L’apparition du christianisme marqua une révolution en morale, dans la mesure où elle introduisit une conception religieuse du bien dans la pensée occidentale. Dans la perspective chrétienne, l’Homme dépendait entièrement de Dieu et ne pouvait parvenir à l’excellence ni au moyen de la volonté, ni au moyen de l’intelligence, mais seulement avec l’aide de la grâce divine. La doctrine de la morale chrétienne primitive établit plusieurs règles d’or : « Faites pour les autres tout ce que vous voulez qu’ils fassent pour vous » (Matthieu, VII, 12), formule des injonctions d’aimer son prochain comme soi-même (Lévitique, XIX, 18), d’aimer ses ennemis ( Matthieu, V, 44) et ordonne selon la parole de Jésus : « Rendez donc à César ce qui est à César, et à Dieu ce qui est à Dieu » (Matthieu, XXII, 21). Jésus pensait que le sens de la loi juive était pour l’essentiel contenu dans le commandement « Tu aimeras le Seigneur ton Dieu de tout ton cœur, de toute ton âme, de toute ta force et de tout ton esprit ; et ton prochain comme toi-même » (Luc, X, 27).

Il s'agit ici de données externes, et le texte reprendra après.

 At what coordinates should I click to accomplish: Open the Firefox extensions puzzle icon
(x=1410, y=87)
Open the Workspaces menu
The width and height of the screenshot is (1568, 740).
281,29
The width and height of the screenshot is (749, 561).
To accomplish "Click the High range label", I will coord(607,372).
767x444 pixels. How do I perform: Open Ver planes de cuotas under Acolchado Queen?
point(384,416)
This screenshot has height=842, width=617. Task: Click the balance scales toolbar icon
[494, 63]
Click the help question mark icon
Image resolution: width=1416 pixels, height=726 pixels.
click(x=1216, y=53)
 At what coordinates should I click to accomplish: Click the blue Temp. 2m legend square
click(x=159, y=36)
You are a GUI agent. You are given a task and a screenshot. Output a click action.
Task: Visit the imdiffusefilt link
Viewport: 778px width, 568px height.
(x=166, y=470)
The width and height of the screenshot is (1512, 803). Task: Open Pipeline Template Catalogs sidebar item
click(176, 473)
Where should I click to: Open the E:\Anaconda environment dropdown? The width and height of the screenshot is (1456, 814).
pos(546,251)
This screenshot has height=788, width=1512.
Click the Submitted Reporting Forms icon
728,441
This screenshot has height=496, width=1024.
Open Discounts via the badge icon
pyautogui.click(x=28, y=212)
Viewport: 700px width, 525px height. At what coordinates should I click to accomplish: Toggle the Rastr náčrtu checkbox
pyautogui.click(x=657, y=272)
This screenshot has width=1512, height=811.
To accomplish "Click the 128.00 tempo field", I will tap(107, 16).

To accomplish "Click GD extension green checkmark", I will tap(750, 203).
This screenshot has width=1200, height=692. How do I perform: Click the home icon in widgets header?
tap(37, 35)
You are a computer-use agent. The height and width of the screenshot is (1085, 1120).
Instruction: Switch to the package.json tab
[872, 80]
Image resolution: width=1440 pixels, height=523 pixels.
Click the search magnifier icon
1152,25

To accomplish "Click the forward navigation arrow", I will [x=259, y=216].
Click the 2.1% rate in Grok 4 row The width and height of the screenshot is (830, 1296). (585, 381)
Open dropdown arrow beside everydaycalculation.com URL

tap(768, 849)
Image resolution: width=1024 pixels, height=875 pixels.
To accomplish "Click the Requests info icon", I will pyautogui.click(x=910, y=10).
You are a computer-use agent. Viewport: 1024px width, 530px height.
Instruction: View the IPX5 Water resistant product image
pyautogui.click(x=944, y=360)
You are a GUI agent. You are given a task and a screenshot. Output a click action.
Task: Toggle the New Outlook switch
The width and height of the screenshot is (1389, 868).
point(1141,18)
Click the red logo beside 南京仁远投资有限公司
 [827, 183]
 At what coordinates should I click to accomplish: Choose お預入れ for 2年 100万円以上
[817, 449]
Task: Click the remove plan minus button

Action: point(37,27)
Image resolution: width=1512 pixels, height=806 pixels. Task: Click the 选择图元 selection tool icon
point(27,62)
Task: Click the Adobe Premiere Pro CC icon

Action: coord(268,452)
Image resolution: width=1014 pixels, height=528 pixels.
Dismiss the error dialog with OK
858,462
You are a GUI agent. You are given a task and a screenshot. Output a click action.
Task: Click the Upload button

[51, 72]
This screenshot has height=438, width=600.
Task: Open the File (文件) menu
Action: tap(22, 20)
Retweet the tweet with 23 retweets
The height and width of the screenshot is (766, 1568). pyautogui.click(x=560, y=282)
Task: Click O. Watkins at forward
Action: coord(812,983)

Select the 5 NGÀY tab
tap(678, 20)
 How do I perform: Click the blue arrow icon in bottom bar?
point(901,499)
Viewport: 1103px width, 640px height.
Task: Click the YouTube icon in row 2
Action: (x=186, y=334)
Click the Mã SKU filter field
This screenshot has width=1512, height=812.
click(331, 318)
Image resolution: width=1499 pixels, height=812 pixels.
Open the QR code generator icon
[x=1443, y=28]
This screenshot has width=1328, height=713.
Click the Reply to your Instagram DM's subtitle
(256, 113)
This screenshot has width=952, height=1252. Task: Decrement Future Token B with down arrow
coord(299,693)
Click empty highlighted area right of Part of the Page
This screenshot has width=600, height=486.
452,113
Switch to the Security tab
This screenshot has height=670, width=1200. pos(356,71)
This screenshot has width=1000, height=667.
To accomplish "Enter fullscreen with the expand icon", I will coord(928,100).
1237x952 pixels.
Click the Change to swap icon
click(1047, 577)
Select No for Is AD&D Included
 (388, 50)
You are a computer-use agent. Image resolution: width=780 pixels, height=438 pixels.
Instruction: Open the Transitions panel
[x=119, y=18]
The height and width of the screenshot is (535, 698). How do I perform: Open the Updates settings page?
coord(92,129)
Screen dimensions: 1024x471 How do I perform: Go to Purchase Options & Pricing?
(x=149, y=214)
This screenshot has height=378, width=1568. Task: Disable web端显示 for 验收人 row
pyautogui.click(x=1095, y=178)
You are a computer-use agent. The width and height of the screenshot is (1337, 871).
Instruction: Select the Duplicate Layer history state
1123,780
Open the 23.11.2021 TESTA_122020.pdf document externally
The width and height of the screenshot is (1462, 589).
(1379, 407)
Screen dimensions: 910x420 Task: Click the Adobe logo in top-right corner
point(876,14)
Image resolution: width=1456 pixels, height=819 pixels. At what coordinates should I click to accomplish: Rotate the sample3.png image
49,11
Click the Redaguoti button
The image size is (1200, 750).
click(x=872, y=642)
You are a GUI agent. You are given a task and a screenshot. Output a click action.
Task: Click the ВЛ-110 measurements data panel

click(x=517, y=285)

Le christianisme primitif insistait sur les valeurs telles que l’ascétisme, le martyre, la foi, l’indulgence, le pardon, la chasteté, autant de vertus considérées souvent comme centrales par les philosophes grecs et romains de l’Antiquité.
On propose une classification des vertus, théologales et contemplatives, mais aussi cardinales et génératrices de points de repère :
justice dans l’échange, tempérance face aux désirs inconciliables, force dans la volonté, prudence dans la considération.